Reports - Assessment Analysis

 

How to read the Assessment Analysis Report

This report is using an "item analysis" process where the "items" are questions.

  • P-Value (item difficulty): Measures how often learners get that question correct and ranges from 0.0 to 1.0, where higher values indicate that the question is easier.
  • Point-biserial (correlation discrimination): Generally, the goal of an assessment is to discriminate between those who have learned the subject matter and those who have not. The point-biserial (correlation discrimination) value measures how well that question discriminates between those two groups of learners. We calculate this with a correlation between how often learners get that question correct in relation to how each learner did on the assessment overall.

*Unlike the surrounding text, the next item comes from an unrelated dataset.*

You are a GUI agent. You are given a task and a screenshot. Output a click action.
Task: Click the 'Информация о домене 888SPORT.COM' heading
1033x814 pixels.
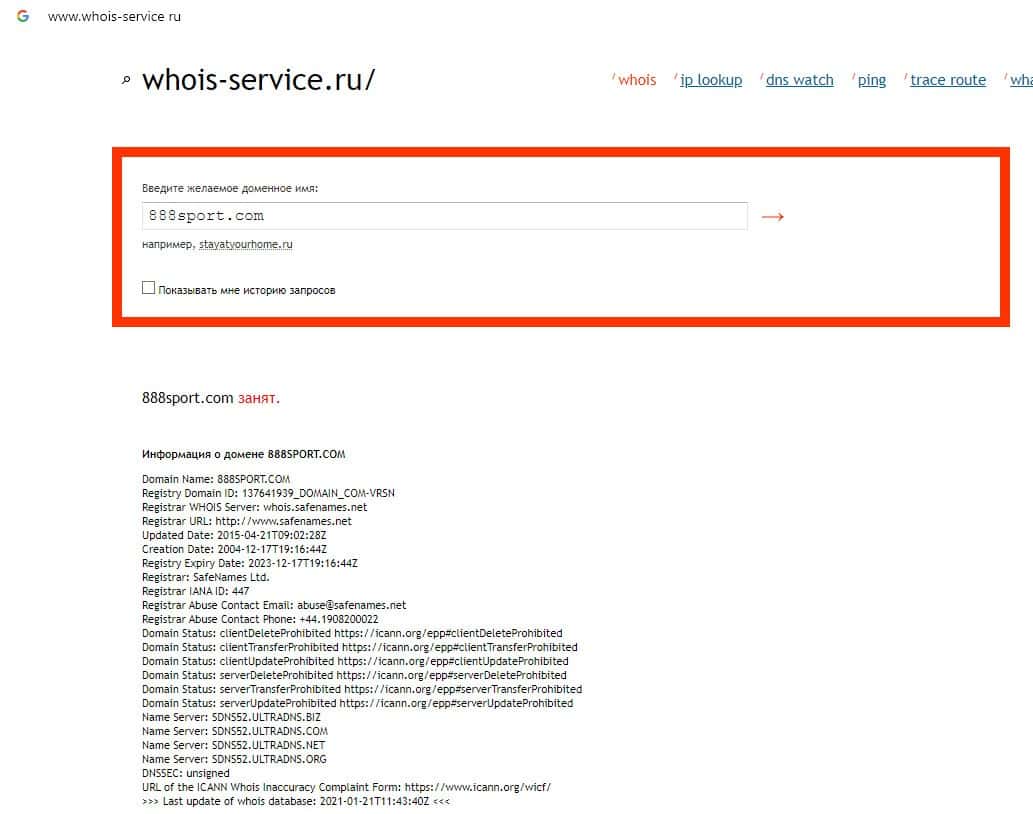click(x=243, y=454)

This is why the value is often referred to as the correlation discrimination.
    • Example: If most of the learners who scored well on the assessment got question A correct, and most of the learners who did poorly on the exam got question A wrong, then that question would have a high point-biserial value. On the other hand, if a question was often answered incorrectly by learners who did well on the exam overall, then it would have a low point-biserial value. A question with a low point-biserial is an indicator that your learners who know the subject matter well are struggling with that question.
    • Values range from -1.0 to 1.0, with values above 0.2 being ideal.  Note that this threshold is somewhat arbitrary, as literature varies slightly on a recommended threshold, but they all agree that a higher point-biserial is generally better. Very low or negative point-biserial values can be an indicator of one of many potential problems with the question:
      • The material the question covers may not have been taught in the course material and/or was delivered poorly.
      • The question's choices may have the wrong choices marked as correct.
      • The wording of the question may be confusing to your learners that know the material well.
      • More than one choice may be defendably correct in the eyes of learners that know the material well.
      • The question may be too hard or too easy, which can be identified by its P-Value.  If everyone gets a question right, then it does not discriminate well.
      • The material the question covers falls outside the subject area of the overall exam.
    • You must be careful when performing this analysis across questions that cover different subject areas. If an exam on chemistry includes a small number of biology questions, then those biology questions may appear to be poor discriminators. Students who studied the chemistry material will do well on the overall exam, but may get the biology questions wrong. In this case the biology questions will have a low point-biserial, even though the questions themselves might be well designed. To mitigate this effect, use the Objective and/or Pool dropdowns of the report to narrow your analysis to the largest group of questions of a similar subject area.
  • Sample Size: For these values to be reliable, it is important that you have a large enough number of learners who have completed the assessment, as well as several questions to analyze across. With very few responses, the values will not be accurate measurements. With very few questions, the correlation will not be effective.  More is always better, but at least 50 responses is recommended. If your assessment is configured to only present a random selection of questions to each learner, then you should have an even greater sample size to ensure each question has a reasonable number of responses. 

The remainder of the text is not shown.